Monday, June 5, 2017

Stop and Think

What sailors really think about - the weather. In this case, the weather between Hawai'i and "home".
It doesn't look uncomplicated!
After a visit back to the mainland US to catch up with our families, we are now very happily ensconced once again on the mothership.

One more big ole jump across the blue marble and we expect to be back "home" to Kodiak, that delightfully real commercial fishing town that our boys know not at all and that we know only through ten years of selective memory retention.

(How "delightfully real" is Kodiak as a commercial fishing port? I just looked at the numbers. For 2014, the weight of landings in Kodiak was 35 times the weight of landings for the entire nation of Australia.)

That arrival back at our starting point remains firmly abstract to me. I'll believe it when I see the green hills of Kodiak off our bow.

What's not so abstract is the way that we are engaging with the future that we hope to build for ourselves there.

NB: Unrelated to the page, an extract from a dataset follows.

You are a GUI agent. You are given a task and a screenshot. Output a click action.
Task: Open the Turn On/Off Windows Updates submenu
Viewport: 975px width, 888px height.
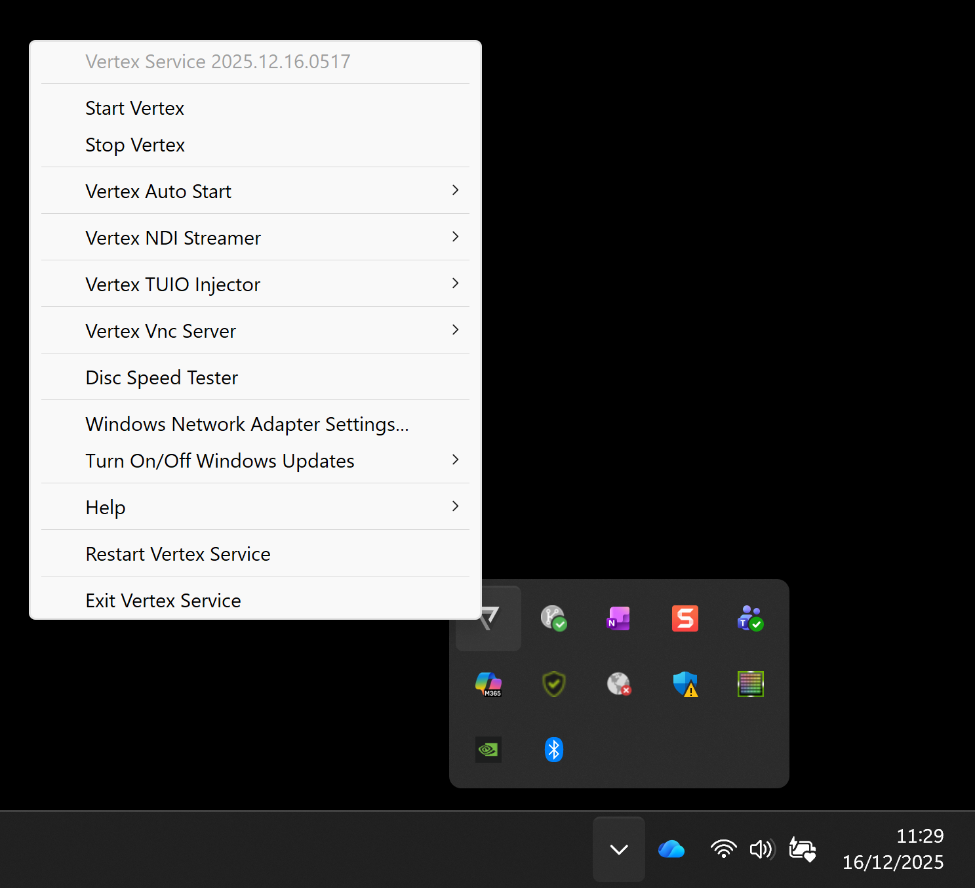click(255, 460)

For me, that means the endless quest for the scientist's Beast Glatisant, or "research funding", and the resulting fascination with the Beast's fewmets, or Requests for Proposals, Proposal Reviews, and Panel Decisions. (Yes, I have recently read The Once and Future King to my boys.)

And for both Alisa and me, that means another attempted act of transference, as we look to work that magic trick of bringing a dream to life. In this case, it is that long-standing dream of ours that goes something like this: "Hey, we're two marine biologists who have a boat of our own. Surely there is a worthwhile research project out there that we are uniquely suited to pursue?"

No mean feat, bringing a dream to life. Especially when that dream requires outside funding. But, given our track record in the living-the-dream department, I wouldn't bet against us. We're focusing the dream idea on the northern Bering and southern Chukchi Seas in the Alaskan Arctic. Stay tuned.

But as our entanglements with land life grow, I can feel the capacity for thought and reflection, one of the treasures of the sailing life, slipping away from us.

Any transition from a ten-year sailing trip back to a more settled existence is bound to entail some pretty big jumps in perspective and moments of cognitive dissonance.

But we have the unique "good fortune" of looking to plug back into our far corner of the US just as that country is going through a time that most politely might be described as "uniquely interesting". On top of the normal personal transition ahead of us, there are larger historical questions at play, some of them existential, that are so difficult to answer in the flash of the moment. (Mad props to you, George Orwell, for so often correctly calling the big historical questions of your time.)

As that transition gets closer, I only hope we keep some of that big-horizon perspective that comes to people who sail the world in their own boats.
School daze - Eric takes a spelling test, Elias yawns.
After 10 years on the Pacific Seafarers' ham net, we finally met longtime net control and former  yachtie Randy, KH6RC. And, incredibly kindly, he gave Elias all of his old pelagic trolling lures and a rod and reel. Very happy kid there.
The latest issue of Cruising World.
The Galactics love national parks! And, like all true westerners, we love public lands in general. It's those people Back East (Wyoming, thinking of you!) who want to lock them up in private ownership.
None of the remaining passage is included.